**WHAT IS EXPECTED**:
A single number is the answer here: how many lines below include "computer"?
━━━━━ DATA SUPPLIED ━━━━━
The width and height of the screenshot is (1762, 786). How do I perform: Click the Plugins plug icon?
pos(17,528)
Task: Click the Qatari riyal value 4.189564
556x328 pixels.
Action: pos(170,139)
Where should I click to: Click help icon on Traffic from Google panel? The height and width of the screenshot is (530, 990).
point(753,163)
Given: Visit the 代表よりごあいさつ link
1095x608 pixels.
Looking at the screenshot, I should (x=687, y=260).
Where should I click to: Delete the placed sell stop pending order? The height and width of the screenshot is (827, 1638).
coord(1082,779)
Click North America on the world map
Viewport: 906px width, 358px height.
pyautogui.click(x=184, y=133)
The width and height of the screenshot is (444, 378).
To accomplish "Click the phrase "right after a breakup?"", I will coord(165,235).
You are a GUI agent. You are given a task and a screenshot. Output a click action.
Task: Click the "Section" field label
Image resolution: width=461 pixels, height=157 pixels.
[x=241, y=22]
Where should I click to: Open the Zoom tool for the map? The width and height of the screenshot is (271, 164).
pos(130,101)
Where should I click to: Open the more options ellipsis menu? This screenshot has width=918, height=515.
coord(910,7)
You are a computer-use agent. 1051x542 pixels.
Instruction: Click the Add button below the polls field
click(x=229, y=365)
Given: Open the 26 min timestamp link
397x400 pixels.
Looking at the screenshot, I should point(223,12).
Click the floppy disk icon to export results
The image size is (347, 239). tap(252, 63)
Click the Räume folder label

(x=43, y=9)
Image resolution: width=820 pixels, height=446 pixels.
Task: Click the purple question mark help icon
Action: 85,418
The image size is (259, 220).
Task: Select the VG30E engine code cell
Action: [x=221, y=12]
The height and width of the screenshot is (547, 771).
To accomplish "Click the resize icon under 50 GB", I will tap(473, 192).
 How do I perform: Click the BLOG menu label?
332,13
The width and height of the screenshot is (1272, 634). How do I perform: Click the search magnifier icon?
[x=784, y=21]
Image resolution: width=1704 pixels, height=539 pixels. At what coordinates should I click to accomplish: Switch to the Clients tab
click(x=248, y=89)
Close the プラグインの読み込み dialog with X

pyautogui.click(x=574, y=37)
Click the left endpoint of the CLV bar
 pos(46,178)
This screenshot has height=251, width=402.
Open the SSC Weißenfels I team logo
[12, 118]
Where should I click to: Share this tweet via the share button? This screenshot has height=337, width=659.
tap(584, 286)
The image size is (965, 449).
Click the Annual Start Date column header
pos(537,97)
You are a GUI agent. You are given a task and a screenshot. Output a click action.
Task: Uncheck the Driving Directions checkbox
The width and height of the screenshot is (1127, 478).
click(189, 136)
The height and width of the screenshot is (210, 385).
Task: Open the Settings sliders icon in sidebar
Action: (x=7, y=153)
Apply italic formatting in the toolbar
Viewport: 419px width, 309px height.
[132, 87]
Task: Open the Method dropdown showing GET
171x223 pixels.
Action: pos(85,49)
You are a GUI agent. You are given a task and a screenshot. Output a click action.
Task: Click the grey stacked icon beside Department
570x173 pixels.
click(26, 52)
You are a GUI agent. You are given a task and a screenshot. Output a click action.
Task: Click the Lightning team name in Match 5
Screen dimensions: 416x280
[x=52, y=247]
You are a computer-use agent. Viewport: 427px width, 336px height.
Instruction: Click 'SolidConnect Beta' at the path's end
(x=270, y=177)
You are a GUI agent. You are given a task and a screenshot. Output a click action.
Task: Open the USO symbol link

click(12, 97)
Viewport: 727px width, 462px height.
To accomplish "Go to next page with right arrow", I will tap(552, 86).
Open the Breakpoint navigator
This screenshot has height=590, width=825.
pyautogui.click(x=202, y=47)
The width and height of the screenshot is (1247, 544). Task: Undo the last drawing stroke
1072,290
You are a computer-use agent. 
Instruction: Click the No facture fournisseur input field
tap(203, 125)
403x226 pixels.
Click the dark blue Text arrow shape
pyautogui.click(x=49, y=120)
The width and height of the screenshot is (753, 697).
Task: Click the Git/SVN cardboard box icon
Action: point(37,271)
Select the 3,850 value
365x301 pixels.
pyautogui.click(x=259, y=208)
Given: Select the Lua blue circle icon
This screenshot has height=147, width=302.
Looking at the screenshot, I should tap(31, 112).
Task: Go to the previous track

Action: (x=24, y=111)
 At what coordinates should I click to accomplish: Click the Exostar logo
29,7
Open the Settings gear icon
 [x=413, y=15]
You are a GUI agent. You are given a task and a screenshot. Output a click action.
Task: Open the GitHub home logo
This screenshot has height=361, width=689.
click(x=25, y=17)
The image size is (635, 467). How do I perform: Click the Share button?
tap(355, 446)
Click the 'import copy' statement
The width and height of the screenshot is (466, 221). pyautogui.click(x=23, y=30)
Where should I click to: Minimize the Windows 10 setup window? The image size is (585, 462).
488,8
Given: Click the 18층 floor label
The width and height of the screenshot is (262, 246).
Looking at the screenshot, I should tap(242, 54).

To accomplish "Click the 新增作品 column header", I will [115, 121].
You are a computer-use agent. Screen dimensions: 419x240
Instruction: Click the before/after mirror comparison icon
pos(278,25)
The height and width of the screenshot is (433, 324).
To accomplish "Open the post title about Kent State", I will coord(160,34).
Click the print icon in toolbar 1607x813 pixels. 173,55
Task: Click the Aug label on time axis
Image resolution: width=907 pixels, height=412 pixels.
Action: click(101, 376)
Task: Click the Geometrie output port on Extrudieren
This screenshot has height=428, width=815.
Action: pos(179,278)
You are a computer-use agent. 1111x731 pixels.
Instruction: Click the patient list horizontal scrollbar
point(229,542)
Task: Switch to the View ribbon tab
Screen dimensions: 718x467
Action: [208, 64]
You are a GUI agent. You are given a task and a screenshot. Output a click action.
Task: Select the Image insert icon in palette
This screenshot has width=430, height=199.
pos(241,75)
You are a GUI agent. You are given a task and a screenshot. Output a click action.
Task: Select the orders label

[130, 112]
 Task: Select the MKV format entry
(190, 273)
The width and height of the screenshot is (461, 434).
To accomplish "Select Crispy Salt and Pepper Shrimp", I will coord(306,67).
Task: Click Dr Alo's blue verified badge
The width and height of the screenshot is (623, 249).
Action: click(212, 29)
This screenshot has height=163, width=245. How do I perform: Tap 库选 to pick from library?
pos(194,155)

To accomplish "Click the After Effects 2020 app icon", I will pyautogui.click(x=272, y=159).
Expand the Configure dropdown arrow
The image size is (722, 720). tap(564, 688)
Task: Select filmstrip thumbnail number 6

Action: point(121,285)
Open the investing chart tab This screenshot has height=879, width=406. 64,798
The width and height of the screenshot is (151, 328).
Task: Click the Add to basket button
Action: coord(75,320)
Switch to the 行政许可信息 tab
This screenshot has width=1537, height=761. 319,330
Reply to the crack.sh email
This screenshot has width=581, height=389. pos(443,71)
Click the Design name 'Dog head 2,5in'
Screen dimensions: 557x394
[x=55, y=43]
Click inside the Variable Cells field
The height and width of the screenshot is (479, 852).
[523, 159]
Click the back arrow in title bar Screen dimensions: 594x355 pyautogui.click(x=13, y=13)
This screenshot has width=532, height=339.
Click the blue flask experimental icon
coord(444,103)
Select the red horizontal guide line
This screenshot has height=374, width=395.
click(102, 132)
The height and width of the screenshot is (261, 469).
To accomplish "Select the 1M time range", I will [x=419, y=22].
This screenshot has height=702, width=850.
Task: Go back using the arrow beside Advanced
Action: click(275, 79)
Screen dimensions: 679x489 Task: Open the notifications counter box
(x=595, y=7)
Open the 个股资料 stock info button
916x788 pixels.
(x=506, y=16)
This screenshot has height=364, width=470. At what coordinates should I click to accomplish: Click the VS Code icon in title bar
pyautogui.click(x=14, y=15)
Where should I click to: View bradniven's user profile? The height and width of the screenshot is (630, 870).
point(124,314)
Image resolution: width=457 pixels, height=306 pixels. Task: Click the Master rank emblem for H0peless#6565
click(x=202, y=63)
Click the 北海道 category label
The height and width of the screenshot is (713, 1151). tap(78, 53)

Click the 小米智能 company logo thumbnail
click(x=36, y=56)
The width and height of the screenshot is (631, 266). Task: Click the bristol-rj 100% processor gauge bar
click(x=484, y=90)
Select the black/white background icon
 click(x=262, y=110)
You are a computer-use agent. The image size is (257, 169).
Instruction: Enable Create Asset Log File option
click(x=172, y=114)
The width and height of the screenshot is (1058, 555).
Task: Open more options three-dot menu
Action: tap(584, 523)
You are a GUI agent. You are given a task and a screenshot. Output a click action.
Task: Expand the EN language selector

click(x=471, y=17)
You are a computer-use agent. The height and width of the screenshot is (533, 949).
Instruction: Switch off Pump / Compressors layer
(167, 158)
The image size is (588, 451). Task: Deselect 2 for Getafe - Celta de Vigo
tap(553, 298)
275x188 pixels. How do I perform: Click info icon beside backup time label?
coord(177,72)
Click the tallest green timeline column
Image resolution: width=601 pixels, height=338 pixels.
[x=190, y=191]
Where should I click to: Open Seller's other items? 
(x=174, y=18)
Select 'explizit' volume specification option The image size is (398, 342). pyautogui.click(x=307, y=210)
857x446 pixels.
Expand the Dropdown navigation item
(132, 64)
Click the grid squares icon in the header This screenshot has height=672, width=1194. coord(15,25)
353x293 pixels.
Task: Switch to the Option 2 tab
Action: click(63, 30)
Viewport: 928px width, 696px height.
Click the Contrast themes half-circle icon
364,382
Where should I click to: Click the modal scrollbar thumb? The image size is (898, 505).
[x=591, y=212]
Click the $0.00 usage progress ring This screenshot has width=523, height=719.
━━━━━
**TASK RESULT**:
7